#### ASSIGNMENT:
Reproduce the records exactly. Leave the pictures out.

#### Saved data entries:
:::::

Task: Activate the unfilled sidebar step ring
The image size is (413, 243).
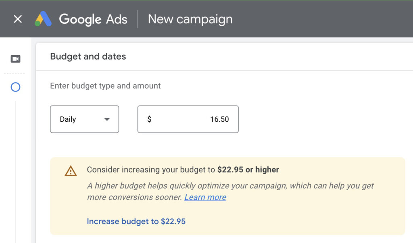Action: (15, 87)
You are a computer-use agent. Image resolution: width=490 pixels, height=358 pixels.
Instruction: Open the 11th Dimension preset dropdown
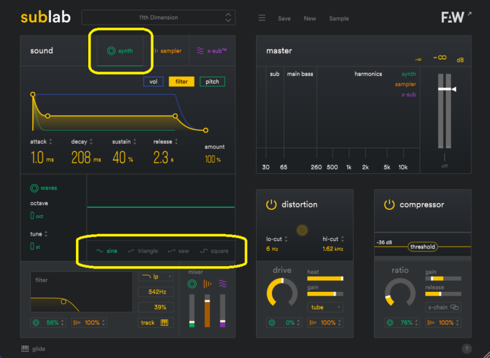pos(158,18)
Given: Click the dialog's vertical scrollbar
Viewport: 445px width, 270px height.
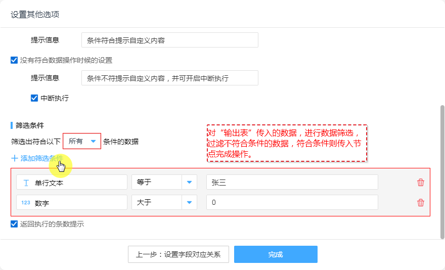Looking at the screenshot, I should click(442, 167).
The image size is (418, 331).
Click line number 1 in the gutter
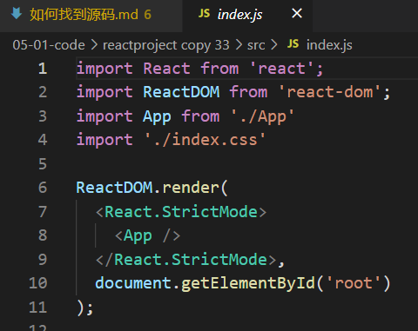point(43,69)
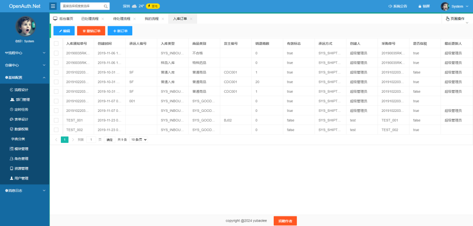
Task: Click the 系统公告 speaker icon
Action: (x=390, y=7)
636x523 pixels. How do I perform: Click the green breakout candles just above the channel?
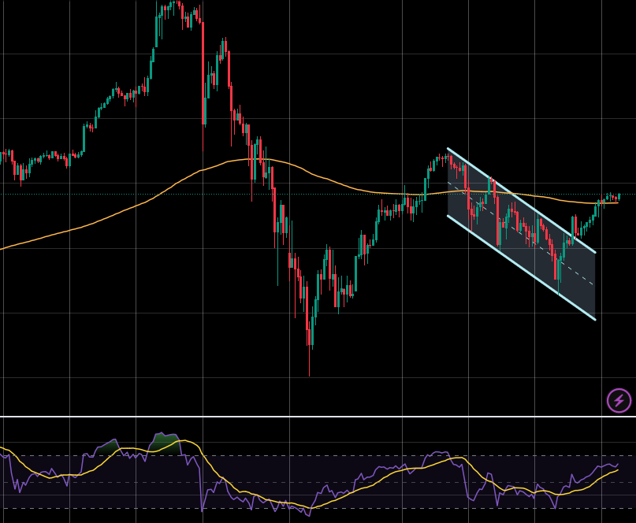click(x=584, y=228)
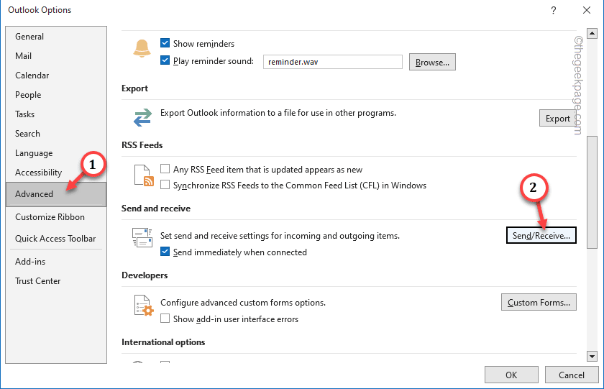Click the RSS feed document icon
Viewport: 604px width, 389px height.
(x=144, y=175)
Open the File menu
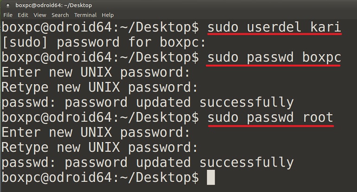357x192 pixels. [x=8, y=15]
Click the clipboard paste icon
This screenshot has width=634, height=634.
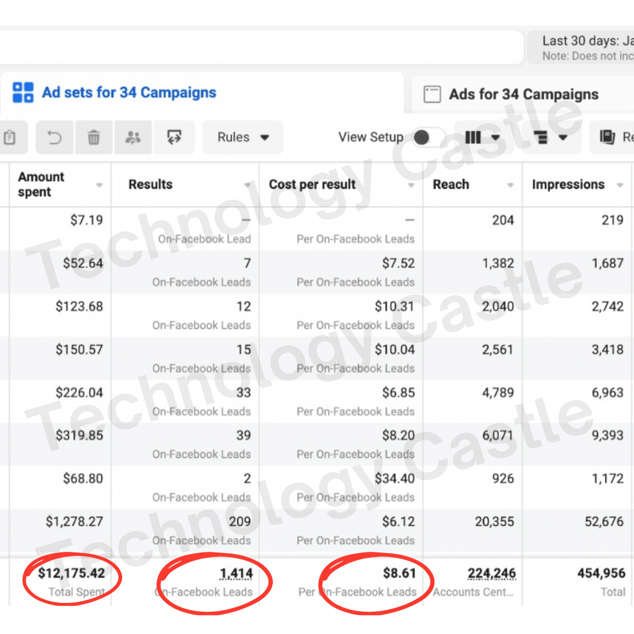9,137
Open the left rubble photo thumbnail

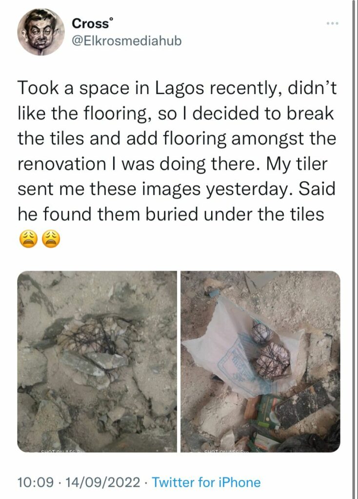(97, 362)
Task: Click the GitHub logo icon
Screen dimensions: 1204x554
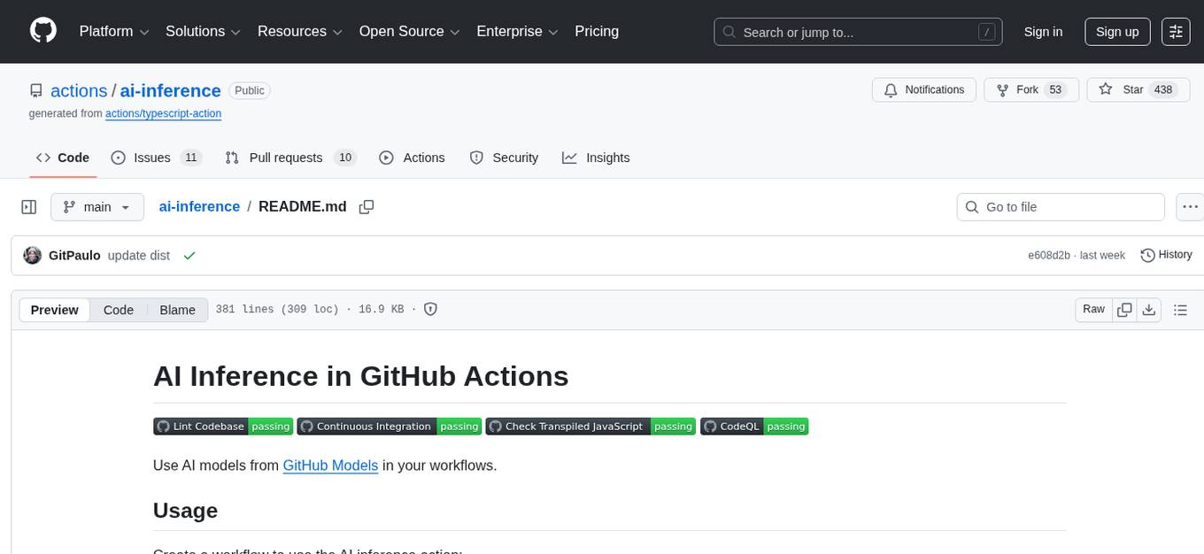Action: pos(43,31)
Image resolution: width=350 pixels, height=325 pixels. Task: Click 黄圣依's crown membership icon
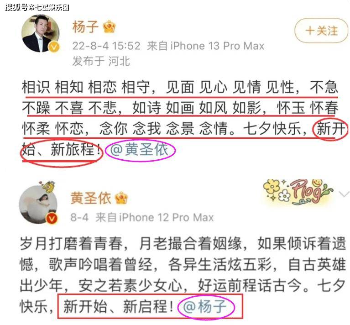[121, 198]
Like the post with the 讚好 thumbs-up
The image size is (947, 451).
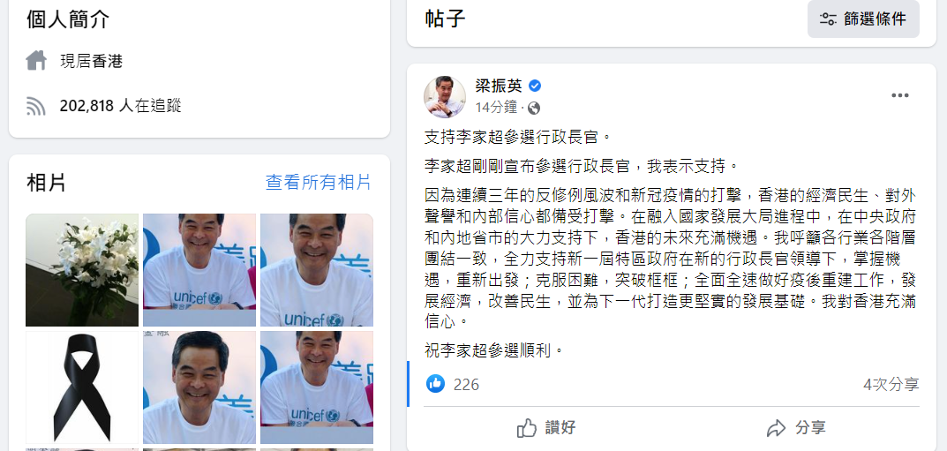[546, 429]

:::::

#### RESULT:
Task: Activate the unfilled sidebar step ring
The image size is (413, 243).
Action: (15, 87)
You are a computer-use agent. Image resolution: width=490 pixels, height=358 pixels.
Instruction: Open the 11th Dimension preset dropdown
pos(158,18)
Given: Click the dialog's vertical scrollbar
Viewport: 445px width, 270px height.
Looking at the screenshot, I should click(442, 167).
The image size is (418, 331).
Click line number 1 in the gutter
point(43,69)
Task: Click the 系统公告 speaker icon
Action: (x=390, y=7)
636x523 pixels. How do I perform: Click the green breakout candles just above the channel?
click(x=584, y=228)
Click the RSS feed document icon
Viewport: 604px width, 389px height.
(x=144, y=175)
Open the File menu
357x192 pixels. [x=8, y=15]
Click the clipboard paste icon
This screenshot has width=634, height=634.
9,137
Open the left rubble photo thumbnail

(97, 362)
Task: Click the GitHub logo icon
Screen dimensions: 1204x554
Action: pos(43,31)
Image resolution: width=350 pixels, height=325 pixels. Task: Click 黄圣依's crown membership icon
[121, 198]
Like the post with the 讚好 thumbs-up
The image size is (947, 451).
[546, 429]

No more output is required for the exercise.